3000: 10 times as gay.

I am Shortstopicus!
You are Gordon Beckham. Grow the hell up.
You forgot to mention Jeter gazing at the ball like a baloon.
Phenomenal article. My only issue is that there were no mentions of Faustian Bargains or soul selling.
Didn't notice Jeter did something. We're on the West coast and the game was played while I was still sleeping.

3,000 hits?? Pretty impressive, he must have a lot of at-bats.

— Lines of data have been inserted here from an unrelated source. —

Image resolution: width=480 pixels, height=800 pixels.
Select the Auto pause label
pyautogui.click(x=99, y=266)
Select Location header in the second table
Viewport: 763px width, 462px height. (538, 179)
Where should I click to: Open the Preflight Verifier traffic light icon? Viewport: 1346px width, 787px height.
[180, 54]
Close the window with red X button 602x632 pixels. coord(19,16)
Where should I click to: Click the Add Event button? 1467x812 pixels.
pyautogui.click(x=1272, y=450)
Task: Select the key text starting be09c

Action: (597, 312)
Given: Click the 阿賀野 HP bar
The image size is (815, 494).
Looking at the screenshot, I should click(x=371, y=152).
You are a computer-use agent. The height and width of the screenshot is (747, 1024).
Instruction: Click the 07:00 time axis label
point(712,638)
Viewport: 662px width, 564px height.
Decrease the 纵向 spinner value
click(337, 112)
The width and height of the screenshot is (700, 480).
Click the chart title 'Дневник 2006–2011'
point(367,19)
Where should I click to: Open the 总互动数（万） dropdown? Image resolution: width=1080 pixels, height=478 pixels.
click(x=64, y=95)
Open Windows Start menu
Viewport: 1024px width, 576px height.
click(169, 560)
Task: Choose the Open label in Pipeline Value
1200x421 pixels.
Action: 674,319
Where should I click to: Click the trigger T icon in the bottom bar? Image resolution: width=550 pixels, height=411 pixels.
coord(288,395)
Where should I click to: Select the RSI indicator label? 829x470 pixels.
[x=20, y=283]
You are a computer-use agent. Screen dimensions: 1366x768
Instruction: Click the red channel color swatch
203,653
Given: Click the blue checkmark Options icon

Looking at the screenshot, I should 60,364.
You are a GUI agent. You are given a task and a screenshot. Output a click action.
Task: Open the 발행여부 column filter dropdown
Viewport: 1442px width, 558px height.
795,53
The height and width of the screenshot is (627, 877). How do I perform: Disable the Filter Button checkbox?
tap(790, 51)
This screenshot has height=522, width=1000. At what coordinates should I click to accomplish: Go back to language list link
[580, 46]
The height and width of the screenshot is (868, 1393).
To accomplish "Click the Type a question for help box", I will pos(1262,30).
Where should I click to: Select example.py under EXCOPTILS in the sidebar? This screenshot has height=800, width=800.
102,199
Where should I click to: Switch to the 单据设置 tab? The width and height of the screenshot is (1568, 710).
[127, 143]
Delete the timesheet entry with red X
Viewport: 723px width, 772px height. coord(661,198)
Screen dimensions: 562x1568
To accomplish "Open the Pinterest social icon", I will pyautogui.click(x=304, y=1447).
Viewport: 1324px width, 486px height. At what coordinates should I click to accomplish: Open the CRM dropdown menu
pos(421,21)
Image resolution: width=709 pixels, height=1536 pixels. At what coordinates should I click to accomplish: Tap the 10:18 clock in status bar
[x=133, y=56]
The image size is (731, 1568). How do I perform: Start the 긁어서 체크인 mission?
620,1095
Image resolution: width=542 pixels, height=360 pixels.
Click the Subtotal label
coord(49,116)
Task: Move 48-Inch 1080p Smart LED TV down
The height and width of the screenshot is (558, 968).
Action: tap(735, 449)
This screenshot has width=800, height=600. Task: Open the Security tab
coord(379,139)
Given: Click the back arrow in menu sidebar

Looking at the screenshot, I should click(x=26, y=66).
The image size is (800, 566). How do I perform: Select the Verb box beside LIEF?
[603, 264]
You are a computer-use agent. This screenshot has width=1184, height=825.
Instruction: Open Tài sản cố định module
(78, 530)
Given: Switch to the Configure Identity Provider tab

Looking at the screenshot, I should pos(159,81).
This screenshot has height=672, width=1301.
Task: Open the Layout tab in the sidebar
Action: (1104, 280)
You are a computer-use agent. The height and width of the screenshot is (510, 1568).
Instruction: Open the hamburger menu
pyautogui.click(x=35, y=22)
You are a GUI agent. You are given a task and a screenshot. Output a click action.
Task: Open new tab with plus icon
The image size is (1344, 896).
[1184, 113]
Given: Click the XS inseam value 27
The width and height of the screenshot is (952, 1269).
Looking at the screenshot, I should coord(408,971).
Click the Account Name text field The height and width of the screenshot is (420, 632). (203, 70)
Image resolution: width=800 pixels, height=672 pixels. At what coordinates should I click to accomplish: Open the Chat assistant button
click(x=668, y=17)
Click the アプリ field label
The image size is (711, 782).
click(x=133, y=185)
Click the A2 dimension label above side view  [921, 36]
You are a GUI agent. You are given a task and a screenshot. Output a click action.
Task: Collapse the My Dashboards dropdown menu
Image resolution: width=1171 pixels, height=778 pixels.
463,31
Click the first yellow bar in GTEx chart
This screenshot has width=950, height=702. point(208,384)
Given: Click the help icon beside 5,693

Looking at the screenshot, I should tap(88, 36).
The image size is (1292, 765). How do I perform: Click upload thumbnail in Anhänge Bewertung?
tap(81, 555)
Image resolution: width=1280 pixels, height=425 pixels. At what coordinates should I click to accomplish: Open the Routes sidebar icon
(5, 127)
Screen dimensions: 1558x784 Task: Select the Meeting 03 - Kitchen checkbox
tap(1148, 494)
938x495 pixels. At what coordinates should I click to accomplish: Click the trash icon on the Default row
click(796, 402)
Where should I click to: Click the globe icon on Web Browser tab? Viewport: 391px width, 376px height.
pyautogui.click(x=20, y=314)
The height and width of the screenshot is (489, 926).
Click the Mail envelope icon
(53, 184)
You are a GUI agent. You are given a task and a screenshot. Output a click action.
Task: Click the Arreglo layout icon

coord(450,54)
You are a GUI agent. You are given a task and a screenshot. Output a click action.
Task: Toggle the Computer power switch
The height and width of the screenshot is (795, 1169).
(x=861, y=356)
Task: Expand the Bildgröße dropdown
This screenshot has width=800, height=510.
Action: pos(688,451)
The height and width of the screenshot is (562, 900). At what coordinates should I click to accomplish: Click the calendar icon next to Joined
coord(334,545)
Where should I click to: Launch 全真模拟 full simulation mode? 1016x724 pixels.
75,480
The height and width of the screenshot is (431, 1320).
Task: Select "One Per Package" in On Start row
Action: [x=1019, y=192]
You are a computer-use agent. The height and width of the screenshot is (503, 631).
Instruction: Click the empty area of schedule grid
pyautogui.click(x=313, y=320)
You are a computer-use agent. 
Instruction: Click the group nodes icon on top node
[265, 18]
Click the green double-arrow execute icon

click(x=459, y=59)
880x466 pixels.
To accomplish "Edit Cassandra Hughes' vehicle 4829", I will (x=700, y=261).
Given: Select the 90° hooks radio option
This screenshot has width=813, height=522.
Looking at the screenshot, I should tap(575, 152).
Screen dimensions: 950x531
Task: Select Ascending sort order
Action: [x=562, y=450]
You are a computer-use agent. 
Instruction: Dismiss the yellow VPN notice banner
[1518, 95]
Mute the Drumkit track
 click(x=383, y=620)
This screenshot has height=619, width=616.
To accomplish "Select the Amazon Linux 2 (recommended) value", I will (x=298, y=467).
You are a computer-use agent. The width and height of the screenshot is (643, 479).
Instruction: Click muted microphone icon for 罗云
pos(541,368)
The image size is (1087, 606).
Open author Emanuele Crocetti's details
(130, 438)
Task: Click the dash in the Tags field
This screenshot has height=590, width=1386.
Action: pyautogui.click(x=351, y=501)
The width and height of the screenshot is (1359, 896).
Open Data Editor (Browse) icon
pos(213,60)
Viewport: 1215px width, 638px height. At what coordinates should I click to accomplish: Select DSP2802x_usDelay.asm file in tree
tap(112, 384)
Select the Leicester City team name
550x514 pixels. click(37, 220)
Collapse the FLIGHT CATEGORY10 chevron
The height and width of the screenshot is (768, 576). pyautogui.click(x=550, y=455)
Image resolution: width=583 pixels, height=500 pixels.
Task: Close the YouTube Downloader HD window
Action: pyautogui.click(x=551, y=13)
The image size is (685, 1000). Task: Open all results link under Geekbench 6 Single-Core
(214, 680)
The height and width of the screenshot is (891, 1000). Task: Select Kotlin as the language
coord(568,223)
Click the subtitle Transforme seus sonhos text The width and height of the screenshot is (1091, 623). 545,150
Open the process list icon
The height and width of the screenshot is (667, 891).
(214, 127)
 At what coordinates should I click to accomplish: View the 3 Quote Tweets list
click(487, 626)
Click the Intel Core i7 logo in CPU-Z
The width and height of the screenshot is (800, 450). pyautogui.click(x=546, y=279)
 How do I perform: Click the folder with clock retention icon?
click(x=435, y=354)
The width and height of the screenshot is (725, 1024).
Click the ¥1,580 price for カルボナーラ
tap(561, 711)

Enjoyed this article a lot, it's difficult to keep Jeter in perspective, he's a great player with flaws, but his approach to the game is so stellar it's easy to sugarcoat the flaws or, to swing the pendulum the other way, and see only the flaws to kind of compensate for the simplistic hero worship. So it's nice to have a moment where all that can be thrown out the window and we can just say, that's a hell of a player and he's played this game the right way for a long time now.
I was thinking along those same lines when I wrote in the Pinstriped Bible:

In the time that I’ve been writing the Pinstriped Bible, the Cult of Jeter has been so prevalent, greater than any kind of approbation that met Don Mattingly, the Yankees hero of my youth, that the obligation was to push back against a fanaticism that seemed to claim that the man had no flaws. Those zombies did far more damage to their hero over the years than any critic. A more measured and realistic appreciation would have provoked less of a backlash. Instead of hearing about the wonderful things that Jeter did on the field, we heard as much about his frequently stiff defense. I have sometimes leaned too far in that direction, but then, Jeter-worship is a test for any iconoclast, or even just a writer and baseball fan who recognizes that fallible humans are more appropriately rooted for than gods–a human being proves something every time he steps on the field of competition and succeeds. A god is perfection personified and by definition cannot surprise us or be applauded for succeeding in accordance with his gifts. If any player can do no wrong, then you can’t properly appreciate what he does right.